Input: Audio Features

See vggish_input.py and mel_features.py.

VGGish was trained with audio features computed as follows:

All audio is resampled to 16 kHz mono.
A spectrogram is computed using magnitudes of the Short-Time Fourier Transform with a window size of 25 ms, a window hop of 10 ms, and a periodic Hann window.
A mel spectrogram is computed by mapping the spectrogram to 64 mel bins covering the range 125-7500 Hz.
A stabilized log mel spectrogram is computed by applying log(mel-spectrum + 0.01) where the offset is used to avoid taking a logarithm of zero.
These features are then framed into non-overlapping examples of 0.96 seconds, where each example covers 64 mel bands and 96 frames of 10 ms each.

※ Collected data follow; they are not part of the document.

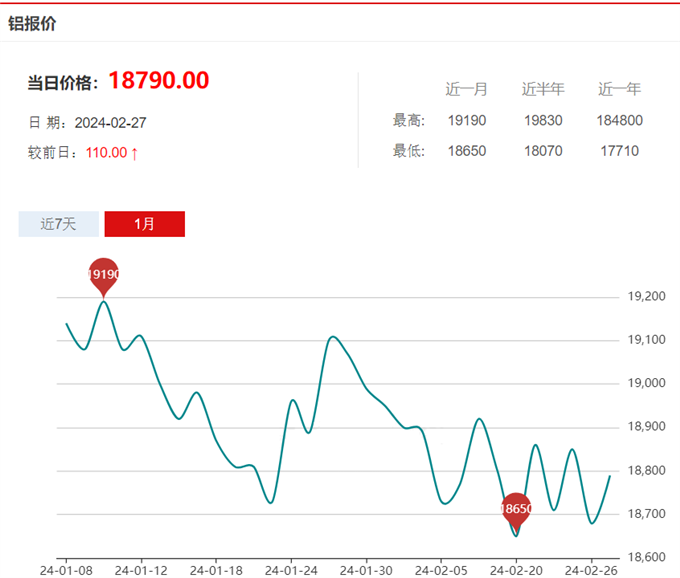Click the red up arrow beside 110.00

(x=135, y=153)
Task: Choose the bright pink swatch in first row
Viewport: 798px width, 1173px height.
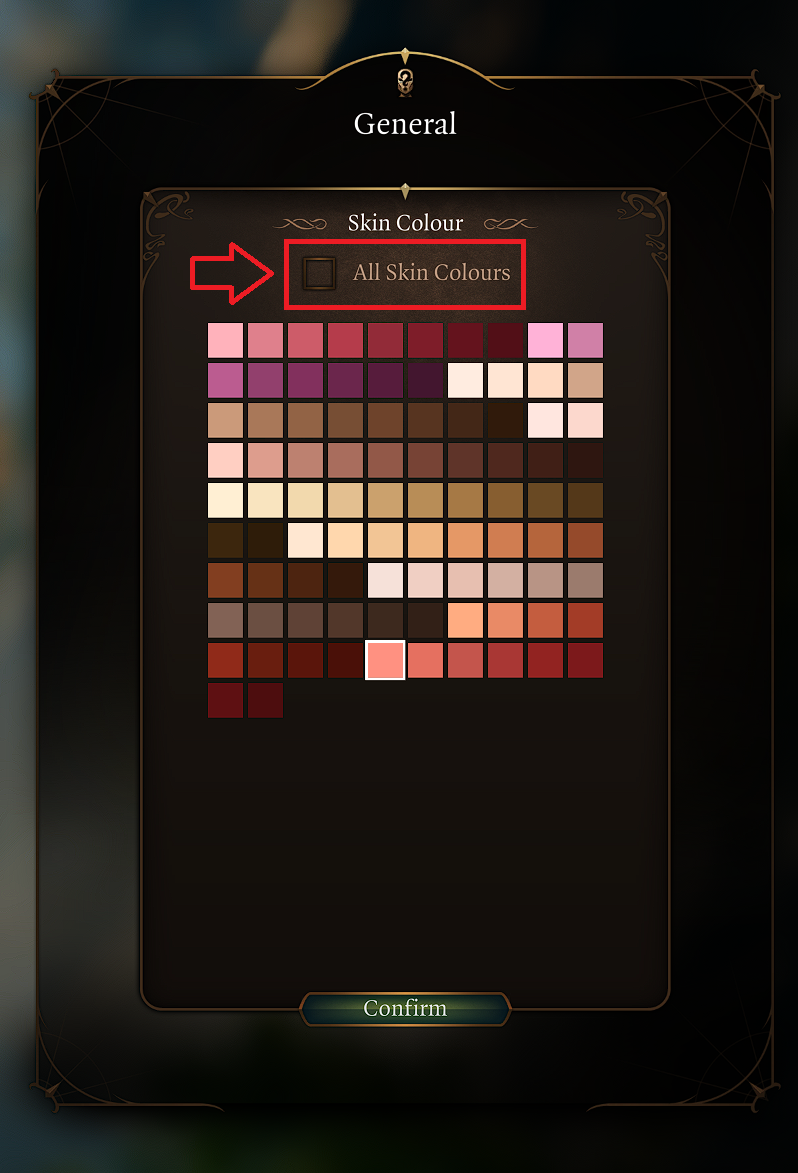Action: [x=545, y=340]
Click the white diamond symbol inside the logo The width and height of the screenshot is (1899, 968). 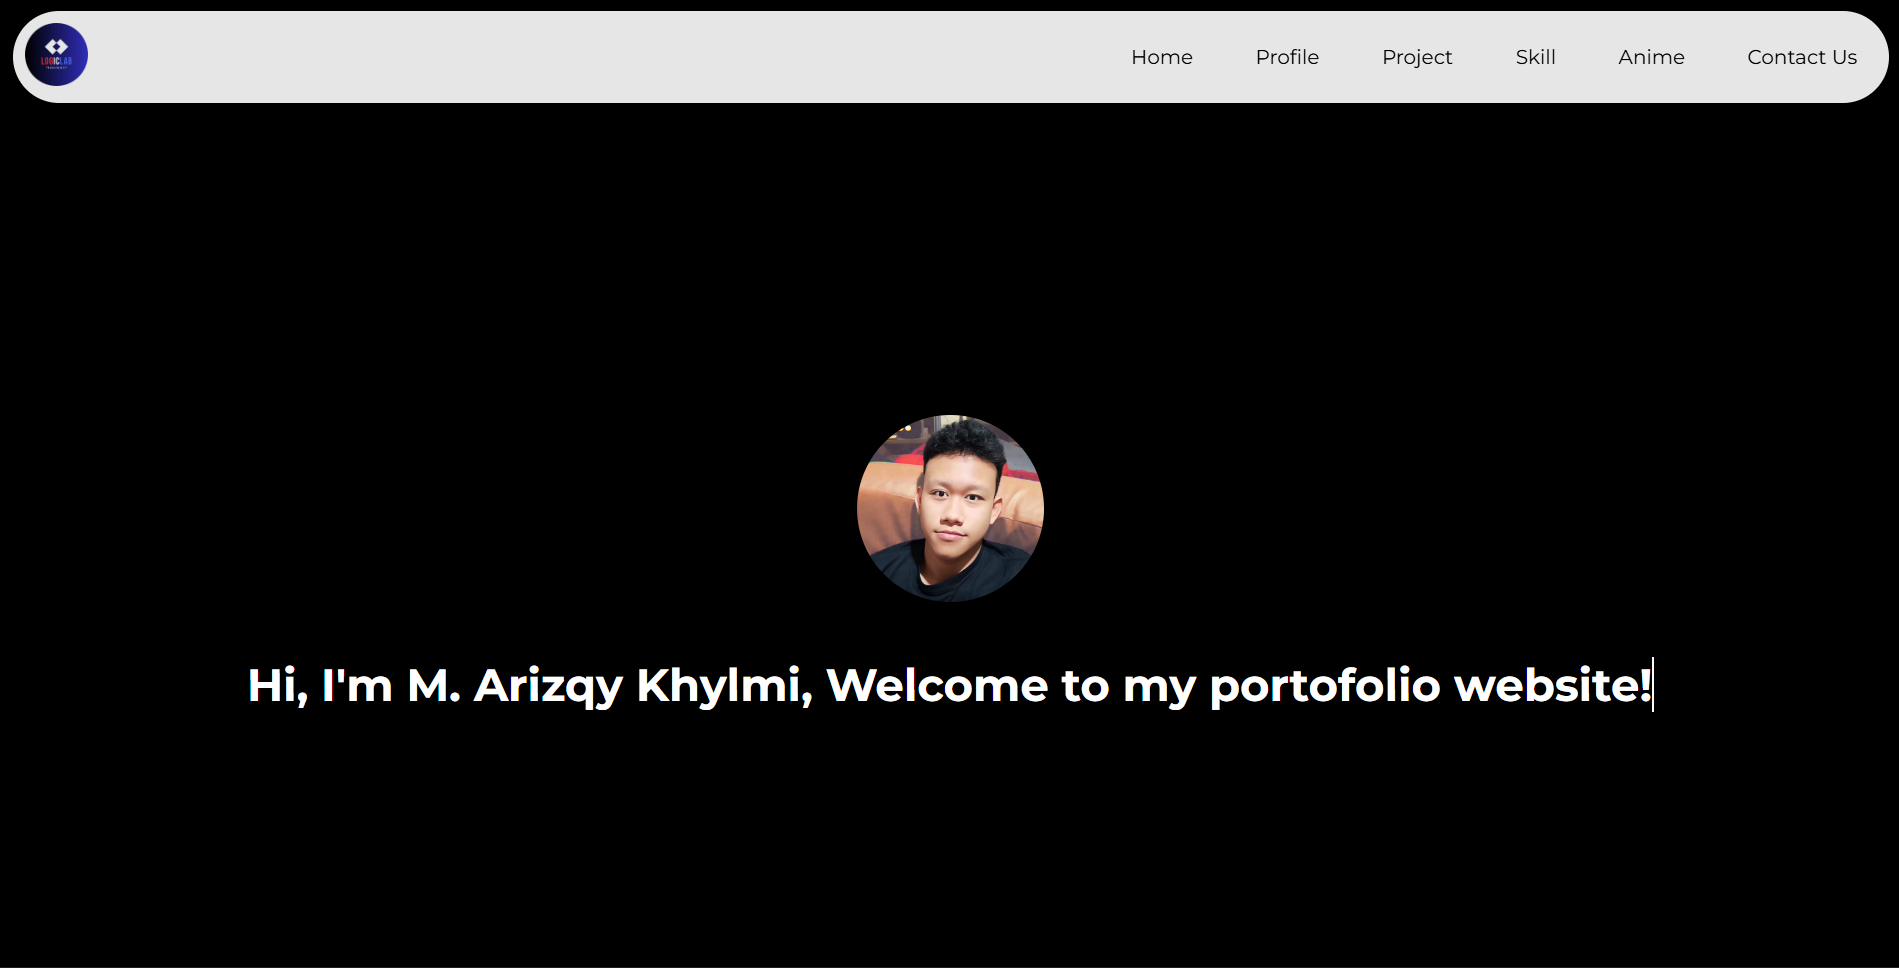(x=56, y=46)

We provide our own NumPy implementation that produces features that are very similar to those produced by our internal production code.

Output: Embeddings

See vggish_postprocess.py.

The released AudioSet embeddings were postprocessed before release by applying a PCA transformation (which performs both PCA and whitening) as well as quantization to 8 bits per embedding element. This was done to be compatible with the YouTube-8M project which has released visual and audio embeddings for millions of YouTube videos in the same PCA/whitened/quantized format.

We provide a Python implementation of the postprocessing which can be applied to batches of embeddings produced by VGGish. vggish_inference_demo.py shows how the postprocessor can be run after inference.

If you don't need to use the released embeddings or YouTube-8M, then you could skip postprocessing and use raw embeddings.

A Colab showing how to download the model and calculate the embeddings on your own sound data is available here: AudioSet Embedding Colab.